Yet the two films could not be more different.
"Parasite," which made history in 2020 by becoming the first
film in a foreign language to win a best picture Oscar, is a
dark satire about class and contemporary society in South Korea.
"Minari," now in U.S. movie theaters and arriving in South Korea
in March, is a tender, quintessentially American story about an
immigrant family in the 1980s trying to better themselves by
starting a farm in Arkansas. Unlike "Parasite," it was
conceived, produced and filmed in the United States.
"They speak Korean and it's about a family and there's some
Korean culture involved, but I think this film speaks a lot to
what America is. It contains a lot of people doing many
different things, many different walks of life, and in that way
it's quite different from 'Parasite'," said director Lee Isaac
Chung.
An intensely personal story, the film is based partly on Chung's
own life as a boy growing up in Arkansas, but there is no satire
and barely any mention of racism. Instead the film, which has
already won multiple awards nominations, including the Golden
Globes, has been widely embraced for its universal humanity.
Nominations for the Oscars have not yet been announced.

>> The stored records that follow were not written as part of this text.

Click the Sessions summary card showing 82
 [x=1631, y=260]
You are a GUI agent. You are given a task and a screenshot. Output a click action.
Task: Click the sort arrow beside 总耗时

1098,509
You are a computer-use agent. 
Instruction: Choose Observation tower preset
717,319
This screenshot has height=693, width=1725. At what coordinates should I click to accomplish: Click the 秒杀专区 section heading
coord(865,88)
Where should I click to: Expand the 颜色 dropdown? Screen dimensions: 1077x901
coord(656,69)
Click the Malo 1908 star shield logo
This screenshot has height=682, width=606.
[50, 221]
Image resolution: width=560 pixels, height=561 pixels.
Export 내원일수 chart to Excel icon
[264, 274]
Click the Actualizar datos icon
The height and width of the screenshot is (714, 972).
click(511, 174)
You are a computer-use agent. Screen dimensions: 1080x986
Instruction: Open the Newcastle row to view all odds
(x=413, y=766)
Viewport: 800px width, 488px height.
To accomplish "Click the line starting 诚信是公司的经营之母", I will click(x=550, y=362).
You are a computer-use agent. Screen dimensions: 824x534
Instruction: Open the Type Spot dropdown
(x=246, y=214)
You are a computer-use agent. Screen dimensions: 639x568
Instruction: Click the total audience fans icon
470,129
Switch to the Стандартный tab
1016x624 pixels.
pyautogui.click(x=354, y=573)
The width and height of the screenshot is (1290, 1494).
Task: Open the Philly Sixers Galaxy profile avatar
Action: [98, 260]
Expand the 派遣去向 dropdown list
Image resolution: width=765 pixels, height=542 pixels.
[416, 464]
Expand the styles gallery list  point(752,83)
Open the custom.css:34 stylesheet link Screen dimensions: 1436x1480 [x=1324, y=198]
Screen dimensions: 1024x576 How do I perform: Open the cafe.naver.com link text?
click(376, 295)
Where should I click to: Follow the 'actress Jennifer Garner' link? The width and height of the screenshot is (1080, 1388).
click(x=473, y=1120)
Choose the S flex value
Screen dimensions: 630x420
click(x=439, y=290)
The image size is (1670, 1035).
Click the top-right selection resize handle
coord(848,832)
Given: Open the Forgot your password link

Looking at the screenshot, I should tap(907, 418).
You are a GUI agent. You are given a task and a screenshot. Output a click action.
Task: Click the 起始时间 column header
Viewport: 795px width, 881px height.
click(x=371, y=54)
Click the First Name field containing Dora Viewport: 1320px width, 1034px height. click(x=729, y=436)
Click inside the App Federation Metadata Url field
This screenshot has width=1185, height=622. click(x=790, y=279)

Korean-American actor Steven Yeun, who plays the father, said he
was terrified at taking on the role.
"It was scary to approach my father's generation on a level that
isn't just caricature but really just trying to get into their
humanity. It opened my own eyes into the ways in which I might
misunderstand my own father and that generation as well," Yeun
said.
Yeun, best known for his TV role in "The Walking Dead," is
joined by Korean actors Yeri Han as his stressed wife and Yuh-
Jung Youn as his idiosyncratic mother in-law, who all live
together in a sweltering trailer in a remote and unforgiving
field.
Chung said the warm response to the film so far has been more
than he hoped for.
"I do feel hopeful and glad that it seems like audiences are
willing to read subtitles, and to watch films that don't reflect
their own experiences," he said. "It seems like they identify
with what they're seeing, and they're looking more to this
shared humanity."
(Reporting by Jill Serjeant; editing by Jonathan Oatis)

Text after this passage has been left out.